Agromafie, un business che supera i 16mld
Il quarto Rapporto sui crimini agroalimentari in Italia elaborato da Coldiretti, Eurispes e Osservatorio sulla criminalità nell’agricoltura e sul sistema agroalimentare, presentato nei giorni scorsi, ha delineato un quadro piuttosto preoccupante. Associazione per delinquere di stampo mafioso e camorristico, concorso in associazione mafiosa, truffa, estorsione, porto illegale di armi da fuoco, riciclaggio, impiego di denaro, beni o utilità di provenienza illecita, contraffazione di marchi, illecita concorrenza con minaccia o violenza e trasferimento fraudolento di valori sono le tipologie di reati riscontrate, con più frequenza, da parte delle organizzazioni criminali operanti nel settore agroalimentare con il business delle cosiddette Agromafie che ha superato i 16 miliardi di euro nel 2015.
Per raggiungere l’obiettivo i clan ricorrono a tutte le tipologie di reato tradizionali: usura, racket estorsivo e abusivismo edilizio, ma anche a furti di attrezzature e mezzi agricoli, furto di bestiame, macellazioni clandestine o danneggiamento delle colture con il taglio di intere piantagioni. Con i classici strumenti dell’estorsione e dell’intimidazione impongono la vendita di determinate marche e determinati prodotti agli esercizi commerciali, che a volte, approfittando della crisi economica, arrivano a rilevare direttamente. Su tutto il territorio nazionale sono 26.200 i terreni nelle mani di soggetti condannati in via definitiva per reati che riguardano l’associazione a delinquere di stampo mafioso e la contraffazione.
Questo avviene perché il processo di sequestro, confisca e destinazione dei beni di provenienza mafiosa si presenta lungo e confuso, spesso non efficace e sono numerosi i casi in cui i controlli hanno rilevato che alcuni beni, anche confiscati definitivamente, sono, di fatto, ancora in mano ai soggetti mafiosi. Da ciò si evidenzia che vengono sprecati tra i 20 e i 25 miliardi di euro per il mancato utilizzo dei beni confiscati sulla base delle stime dall’Istituto Nazionale degli Amministratori Giudiziari (INAG).

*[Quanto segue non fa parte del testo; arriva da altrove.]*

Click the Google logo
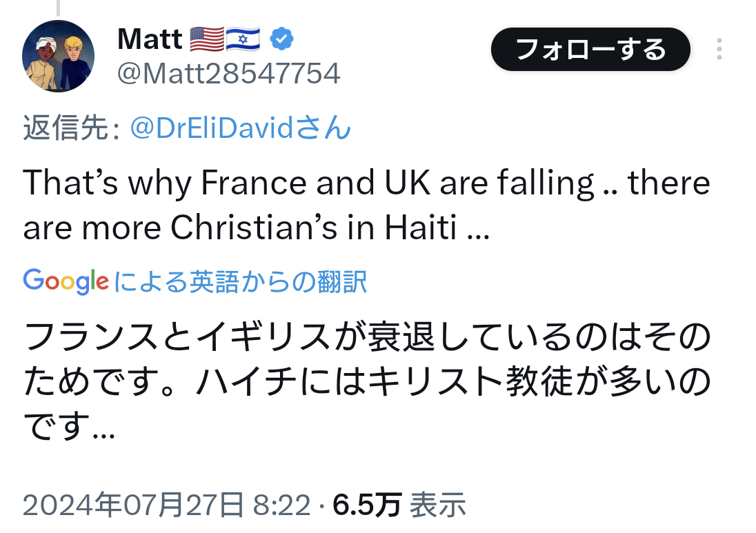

Si calcola che circa un immobile su cinque confiscato alla criminalità organizzata sia nell’agroalimentare. Il 53,5% si concentra in Sicilia, mentre la restante parte riguarda la Calabria (17,6%), la Puglia (9,5%) e la Campania (8%). Seguono con percentuali più contenute la Sardegna (2,3%), la Lombardia (1,6%), la Basilicata (1,5%) e il Piemonte (1,3%), le altre regioni si attestano sotto l’1%.
L’intensità dell’associazionismo criminale è più presente nel Mezzogiorno ma il grado di penetrazione è forte e stabile anche nel Centro d’Italia ed è particolarmente elevato in Abruzzo ed in Umbria, in alcune zone delle Marche, nel Grossetano e nel Lazio, in particolar modo a Latina e Frosinone. Anche al Nord il fenomeno si mostra, in tutta la sua forza, in Piemonte, nell’Alto lombardo, nella provincia di Venezia e nelle province romagnole lungo la Via Emilia. Tale infiltrazione non sorprende affatto visto la capacità di controllo e di penetrazione territoriale di ʽNdrangheta, Mafia e Camorra.
Il problema più preoccupante di tutti questi fenomeni riguarda la sicurezza e la qualità dei prodotti, che rischiano di minare, in primis, la salute dei consumatori ed anche il valore del marchio Made in Italy. Fortunatamente nel nostro Paese, al contrario che in altri, le autorità preposte alla sorveglianza e alla tutela del settore agroalimentare agiscono in modo puntuale e con trasparenza. Queste particolari notizie vengono alla luce subito perché esiste un controllo severissimo da più comparti specializzati. Chi consuma prodotti italiani può stare tranquillo, per i prodotti esteri tutta questa trasparenza ancora non c’è.